Beyond advertising is…well, better advertising

One of our crack analysts ran into an IBM Global Business Services report recently, “Beyond Advertising: Choosing a strategic path to the digital consumer.” I won’t bore you with a complete recap of the 20-pager, but it does have some great insights about consumer-centric marketing that are worth noodling over.

The report’s basic premise: as consumers gain more control over their media experience and advertisers shift to more measurable digital formats, we must move beyond traditional advertising by improving both the granularity of targeting and cross-platform integration. What’s that mean? It means we’ve got a long way to go.

If it were easy, we’d already be there. It’s not. What’s in the way? The report argues that one hurdle is the slow migration from traditional platforms that align with either transaction or brand objectives to “brands-actional” advertising that simultaneously addresses both objectives using new digital formats (social media, online video, mobile, gaming, branded entertainment, advanced TV, etc.).

The ultimate consumer-centric advertising is targeted, measurable, interactive, integrated and contextual. To get there, says the report, will require these essential capabilities:

  • Creative must move from a media-centric development model to cross-platform innovation.
  • Analytics must move from anonymous household-level measurements by media platform to more insightful individual and contextual targeting supported by integrated dashboards and action-based measurements.
  • Continue to develop new forms of collaboration and partnering throughout the industry value chain.
  • Develop new efficiencies, including end-to-end digital workflow automation and standards in processes, formats and metrics.

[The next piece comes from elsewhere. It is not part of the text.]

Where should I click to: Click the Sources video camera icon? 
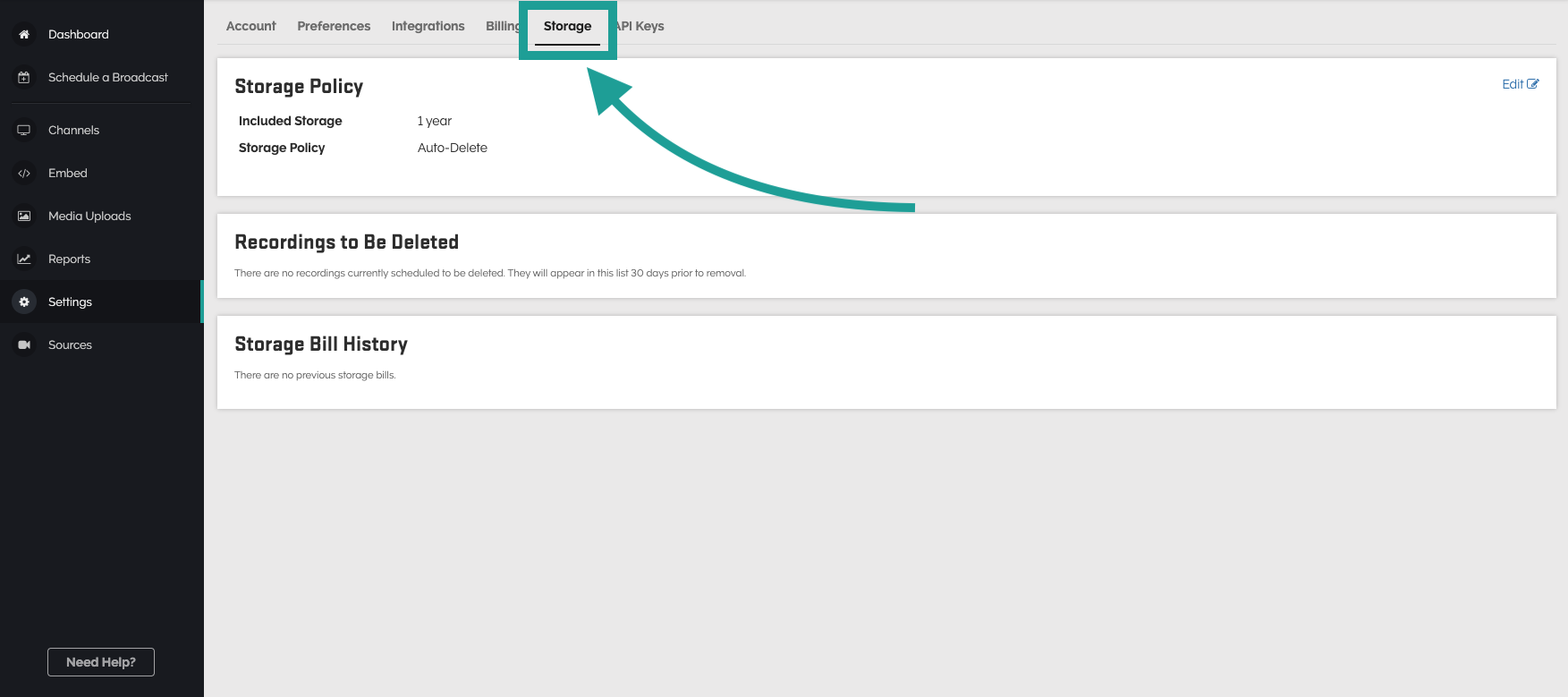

At T3, we’ve been addressing these issues for years by breaking down internal silos, leveraging our data to produce meaningful insights, embracing new technology to automate workflow and driving integrated campaigns that simultaneously lift ROI and brands. The road can be bumpy, but it’s clearly the way forward to advertising that is more targeted and measurable than ever.

    In the meantime, there are key questions to ponder:

  • How do we convince marketers to embrace experimentation in the current economic environment?
  • How do we best diversify revenues and secure strategic relationships with clients?
  • How should organizations be restructured to deliver more integrated, consumer-centric, cross-platform campaigns?
  • How do we develop an infrastructure that can deliver scalable integration and insights to the industry?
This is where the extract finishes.